Thursday 28 June 2018

Load testing and insights

In this post the visualisation/ml web application is load tested with JMeter. More about the application here. The setup is described in the following video

The application architecture is here

The first run performs a load test on a single deployment cell i.e only one application server in the pool. The rest of the architecture remains same. In the second run 2 deployment cells are load balanced and JMeter is pointed at the load balancer. 

In both runs the application is tested with load slightly more than expected load. In addition to monitoring and understanding server resources and the application stack under load, we can also notice expected and unexpected application behaviour. As we will see in this post, monitoring the application logs during such tests can also help with identifying and addressing some blind spots.  


#Load balancer: 1 Nginx deployment
#Web app servers: 2 vms
#Database hosts: 2 vms
#Media and assets hosts: 1 vm
#Memcached hosts: 2 hosts
#Celery hosts: 3 (2 shared with memcached hosts)

JMeter test details

#Users: 100
#Ramp up: 10
#Loop: 4


Graph results: This give an overall throughput number.
Response time Graph: For each sample (app in this setup), a response time is plotted. Helps to compare apps.
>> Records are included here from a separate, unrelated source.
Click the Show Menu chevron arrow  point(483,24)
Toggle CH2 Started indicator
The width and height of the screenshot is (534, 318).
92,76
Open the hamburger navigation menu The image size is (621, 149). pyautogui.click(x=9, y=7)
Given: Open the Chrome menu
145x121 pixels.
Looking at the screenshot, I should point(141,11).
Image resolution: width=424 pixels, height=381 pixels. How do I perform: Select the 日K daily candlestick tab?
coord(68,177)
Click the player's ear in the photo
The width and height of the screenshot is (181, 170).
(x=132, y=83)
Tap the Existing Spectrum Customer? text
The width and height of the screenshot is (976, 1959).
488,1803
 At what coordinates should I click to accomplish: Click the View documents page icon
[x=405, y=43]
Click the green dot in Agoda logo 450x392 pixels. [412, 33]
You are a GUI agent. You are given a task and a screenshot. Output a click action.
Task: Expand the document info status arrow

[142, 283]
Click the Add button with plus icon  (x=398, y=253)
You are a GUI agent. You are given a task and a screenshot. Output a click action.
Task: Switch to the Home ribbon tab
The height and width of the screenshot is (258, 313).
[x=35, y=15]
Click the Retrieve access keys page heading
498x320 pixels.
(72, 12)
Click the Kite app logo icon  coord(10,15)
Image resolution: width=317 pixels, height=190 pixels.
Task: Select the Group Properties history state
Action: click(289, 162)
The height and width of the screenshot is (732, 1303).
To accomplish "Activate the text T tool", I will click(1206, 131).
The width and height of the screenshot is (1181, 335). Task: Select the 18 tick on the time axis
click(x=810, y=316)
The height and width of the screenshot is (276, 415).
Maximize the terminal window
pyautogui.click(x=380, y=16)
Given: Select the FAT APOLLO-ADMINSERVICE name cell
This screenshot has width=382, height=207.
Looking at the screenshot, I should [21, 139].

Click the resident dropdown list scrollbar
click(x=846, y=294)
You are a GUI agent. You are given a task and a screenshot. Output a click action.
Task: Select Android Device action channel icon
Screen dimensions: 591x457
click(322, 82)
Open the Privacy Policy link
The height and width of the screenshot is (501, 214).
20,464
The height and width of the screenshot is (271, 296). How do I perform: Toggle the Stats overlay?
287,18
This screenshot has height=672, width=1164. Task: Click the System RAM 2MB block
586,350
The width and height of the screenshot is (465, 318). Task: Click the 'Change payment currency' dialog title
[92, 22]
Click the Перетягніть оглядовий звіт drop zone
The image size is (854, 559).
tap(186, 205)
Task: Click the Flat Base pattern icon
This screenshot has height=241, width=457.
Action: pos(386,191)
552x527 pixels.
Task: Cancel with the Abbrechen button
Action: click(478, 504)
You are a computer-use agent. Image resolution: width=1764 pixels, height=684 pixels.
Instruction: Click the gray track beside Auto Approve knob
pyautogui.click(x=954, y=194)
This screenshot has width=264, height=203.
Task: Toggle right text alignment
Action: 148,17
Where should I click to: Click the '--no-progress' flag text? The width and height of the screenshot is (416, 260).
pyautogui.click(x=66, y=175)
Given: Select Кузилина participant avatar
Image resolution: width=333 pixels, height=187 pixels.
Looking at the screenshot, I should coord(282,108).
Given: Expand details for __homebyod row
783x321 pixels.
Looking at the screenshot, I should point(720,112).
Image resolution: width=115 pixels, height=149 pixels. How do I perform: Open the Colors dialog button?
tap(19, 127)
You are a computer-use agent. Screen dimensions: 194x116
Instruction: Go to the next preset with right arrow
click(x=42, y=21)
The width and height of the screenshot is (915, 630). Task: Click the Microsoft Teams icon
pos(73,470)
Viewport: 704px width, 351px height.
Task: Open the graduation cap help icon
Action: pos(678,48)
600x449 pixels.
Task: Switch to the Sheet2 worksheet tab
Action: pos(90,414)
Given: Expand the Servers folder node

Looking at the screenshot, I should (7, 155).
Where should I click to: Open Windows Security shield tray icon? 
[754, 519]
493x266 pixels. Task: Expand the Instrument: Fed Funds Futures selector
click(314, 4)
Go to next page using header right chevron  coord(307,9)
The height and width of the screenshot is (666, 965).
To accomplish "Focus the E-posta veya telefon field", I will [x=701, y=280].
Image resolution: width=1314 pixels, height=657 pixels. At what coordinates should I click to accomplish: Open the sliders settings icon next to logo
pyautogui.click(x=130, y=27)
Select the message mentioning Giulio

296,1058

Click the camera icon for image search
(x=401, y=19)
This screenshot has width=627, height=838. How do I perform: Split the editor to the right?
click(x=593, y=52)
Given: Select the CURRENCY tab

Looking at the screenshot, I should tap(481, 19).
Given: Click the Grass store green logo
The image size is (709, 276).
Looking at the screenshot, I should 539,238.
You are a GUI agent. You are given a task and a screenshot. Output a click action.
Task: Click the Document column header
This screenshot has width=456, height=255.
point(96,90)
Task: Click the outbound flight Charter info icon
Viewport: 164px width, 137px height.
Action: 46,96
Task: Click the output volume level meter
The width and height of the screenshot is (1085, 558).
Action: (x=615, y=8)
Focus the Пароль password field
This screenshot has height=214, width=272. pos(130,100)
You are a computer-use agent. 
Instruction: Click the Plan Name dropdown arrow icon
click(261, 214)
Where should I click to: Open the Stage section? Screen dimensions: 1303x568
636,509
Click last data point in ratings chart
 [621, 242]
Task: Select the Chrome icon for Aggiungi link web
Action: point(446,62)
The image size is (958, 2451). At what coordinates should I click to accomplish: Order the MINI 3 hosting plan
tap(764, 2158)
Say, for example the Equake app and the WordCloud app in project.

Each of the application pages are accessed twice as many times as the number of pages in each loop.

In the Django project, the Equake app is heavier than others. It accesses Leaflet for map tiles, remote external REST APIs and caches results. It is expected that the app will have a few requests (the ones that trigger cache misses) that will be slow. A timeout for accessing external APIs is set to 4 seconds for the Equake application. Load test will reveal the impact Equake app exerts on server resources and other apps like WordCloud, tax statistics and Dota2.


Without load balancing

Test time: 30 mins
Throughput: 922.498 per minute
Response time graph is shown below

As expected the Equake app home page for the live earth quake view (yellow) has spikes. Other Equake app pages like monthly, weekly and daily earth quake views timeout at 4 seconds. The rest of the apps have high response times along with equake but not as much.

With load balancing

Test time: 5 min 22 seconds
Throughput: 1707.32 per minute
Response time graph is shown below

All apps except Equake have gone down to response times less than or between 200-300 milliseconds. The Equake pages that access external apis timeout on 4 seconds. The home page (live earth quake view) for equake app has a maximum response time of ~ 17 seconds compared to 1.5 minutes without load balancing.


1) Throughput increases close to a factor of 2.  

2) All apps except the Equake app behave consistently as expected under load. They start off with a response time of close to 1 second and quickly drop down to <= 200 milliseconds. Caching also works predictably as seen in the application logs. 

3) So, from the load test what is happening with the Equake app?

The remote external REST API has a high response time. But, this should go down like the other apps as caching is enabled. Application logs reveal that there are cache misses for the fetched external REST API data. Data was being fetched. But monthly and weekly earthquake GeoJson data are too large. Around 5-7 MB when saved in file. The default entry size in Memcached is 1MB. So it was being discarded just like that. This causes the entire data to be fetched again. Memcached entry sizes can be increased with the -I flag. However, this means that ~ 7-8 MB of data will be fetched from the cache each time. For this type of data the size will also differ. 5 MB for this week's Equake data and 8 MB for next week. It would be better to use dedicated cache with increased item size limits. Memcached pools with different item sizes can be setup. Regular apps can use the default pool and apps with greater entry size requirements can utilise the other pool. Another approach would be to host the Equake app separately on dedicated app servers. Yet another approach would be to chunk the data and store it in the regular Memcached pool.